- **About this exercise**: Below are the records; output them exactly from the first line through the line with "Click the delivery location pin icon", stopping there.

++++ Supplied data ++++

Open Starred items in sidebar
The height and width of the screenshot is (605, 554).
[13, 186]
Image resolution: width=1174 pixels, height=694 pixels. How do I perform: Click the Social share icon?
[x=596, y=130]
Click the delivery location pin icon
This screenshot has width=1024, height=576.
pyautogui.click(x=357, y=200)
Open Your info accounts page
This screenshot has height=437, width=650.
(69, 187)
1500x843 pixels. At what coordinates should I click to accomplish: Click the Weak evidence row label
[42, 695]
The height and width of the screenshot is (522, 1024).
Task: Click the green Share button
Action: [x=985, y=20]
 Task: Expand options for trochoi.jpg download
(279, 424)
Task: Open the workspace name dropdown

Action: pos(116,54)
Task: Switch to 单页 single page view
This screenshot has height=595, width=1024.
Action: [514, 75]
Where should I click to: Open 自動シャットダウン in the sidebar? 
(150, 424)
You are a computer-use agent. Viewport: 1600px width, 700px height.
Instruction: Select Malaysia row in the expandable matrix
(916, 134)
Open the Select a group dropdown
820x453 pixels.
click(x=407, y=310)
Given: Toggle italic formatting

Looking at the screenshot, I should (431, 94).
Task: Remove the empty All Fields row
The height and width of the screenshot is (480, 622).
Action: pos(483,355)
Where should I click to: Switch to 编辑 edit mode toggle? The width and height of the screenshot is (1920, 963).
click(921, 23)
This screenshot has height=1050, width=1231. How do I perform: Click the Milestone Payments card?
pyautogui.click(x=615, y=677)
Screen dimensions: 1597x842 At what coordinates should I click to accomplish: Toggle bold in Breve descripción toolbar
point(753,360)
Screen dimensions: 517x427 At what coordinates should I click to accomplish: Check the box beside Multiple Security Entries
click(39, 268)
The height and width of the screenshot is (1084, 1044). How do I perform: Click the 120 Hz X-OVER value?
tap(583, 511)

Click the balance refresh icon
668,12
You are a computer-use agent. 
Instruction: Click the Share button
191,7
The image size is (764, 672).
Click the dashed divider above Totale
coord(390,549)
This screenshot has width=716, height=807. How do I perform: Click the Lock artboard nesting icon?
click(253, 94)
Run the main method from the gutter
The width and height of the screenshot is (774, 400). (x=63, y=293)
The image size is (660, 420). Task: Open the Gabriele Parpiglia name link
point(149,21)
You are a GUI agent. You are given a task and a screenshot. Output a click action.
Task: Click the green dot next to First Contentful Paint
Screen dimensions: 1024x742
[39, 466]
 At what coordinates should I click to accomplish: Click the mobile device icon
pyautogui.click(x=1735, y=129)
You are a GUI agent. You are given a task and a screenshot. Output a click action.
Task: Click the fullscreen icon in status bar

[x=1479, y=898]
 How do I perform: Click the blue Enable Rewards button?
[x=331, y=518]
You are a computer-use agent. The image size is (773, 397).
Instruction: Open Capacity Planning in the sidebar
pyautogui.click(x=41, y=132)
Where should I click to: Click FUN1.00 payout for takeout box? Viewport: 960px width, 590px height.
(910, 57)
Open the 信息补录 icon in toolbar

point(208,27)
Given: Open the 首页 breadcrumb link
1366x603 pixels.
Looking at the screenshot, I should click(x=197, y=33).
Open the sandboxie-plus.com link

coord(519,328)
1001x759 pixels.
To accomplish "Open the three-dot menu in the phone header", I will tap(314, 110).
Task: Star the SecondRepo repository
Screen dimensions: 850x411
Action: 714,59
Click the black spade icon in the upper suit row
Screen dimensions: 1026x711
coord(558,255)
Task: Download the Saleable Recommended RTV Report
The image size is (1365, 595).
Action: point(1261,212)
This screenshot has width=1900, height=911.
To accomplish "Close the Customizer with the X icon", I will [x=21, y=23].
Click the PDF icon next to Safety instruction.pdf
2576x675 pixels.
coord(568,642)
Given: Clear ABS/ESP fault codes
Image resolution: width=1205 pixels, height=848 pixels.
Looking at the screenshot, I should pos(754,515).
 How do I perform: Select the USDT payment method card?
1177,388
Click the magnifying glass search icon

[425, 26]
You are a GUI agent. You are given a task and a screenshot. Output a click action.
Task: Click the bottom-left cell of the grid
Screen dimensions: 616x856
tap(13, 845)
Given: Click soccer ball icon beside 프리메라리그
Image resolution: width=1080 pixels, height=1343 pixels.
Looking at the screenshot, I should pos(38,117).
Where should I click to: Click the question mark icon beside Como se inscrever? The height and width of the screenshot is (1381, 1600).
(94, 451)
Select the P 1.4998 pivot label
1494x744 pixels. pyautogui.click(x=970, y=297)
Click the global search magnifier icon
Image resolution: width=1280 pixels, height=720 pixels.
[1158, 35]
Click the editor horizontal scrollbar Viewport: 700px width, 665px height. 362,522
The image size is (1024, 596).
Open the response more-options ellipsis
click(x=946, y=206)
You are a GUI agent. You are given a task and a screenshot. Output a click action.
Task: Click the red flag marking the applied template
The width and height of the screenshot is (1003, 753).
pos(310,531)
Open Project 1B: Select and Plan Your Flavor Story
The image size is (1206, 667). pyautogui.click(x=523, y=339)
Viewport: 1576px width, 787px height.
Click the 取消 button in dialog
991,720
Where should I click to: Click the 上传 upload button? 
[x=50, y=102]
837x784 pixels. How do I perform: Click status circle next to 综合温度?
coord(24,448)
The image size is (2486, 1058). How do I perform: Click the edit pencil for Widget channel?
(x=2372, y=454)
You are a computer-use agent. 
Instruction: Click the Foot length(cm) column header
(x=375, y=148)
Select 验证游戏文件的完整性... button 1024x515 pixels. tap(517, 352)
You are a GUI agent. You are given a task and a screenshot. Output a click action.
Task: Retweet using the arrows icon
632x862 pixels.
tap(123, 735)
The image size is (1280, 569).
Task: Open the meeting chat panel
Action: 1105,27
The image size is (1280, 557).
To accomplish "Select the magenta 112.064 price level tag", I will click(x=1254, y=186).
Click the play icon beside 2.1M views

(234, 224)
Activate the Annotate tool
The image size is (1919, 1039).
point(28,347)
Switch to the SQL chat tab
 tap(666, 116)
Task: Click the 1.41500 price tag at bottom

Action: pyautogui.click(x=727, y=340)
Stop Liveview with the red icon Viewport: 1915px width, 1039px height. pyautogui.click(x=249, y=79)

++++

- **Answer for this exercise**:
Open Starred items in sidebar
The height and width of the screenshot is (605, 554).
[13, 186]
Image resolution: width=1174 pixels, height=694 pixels. How do I perform: Click the Social share icon?
[x=596, y=130]
Click the delivery location pin icon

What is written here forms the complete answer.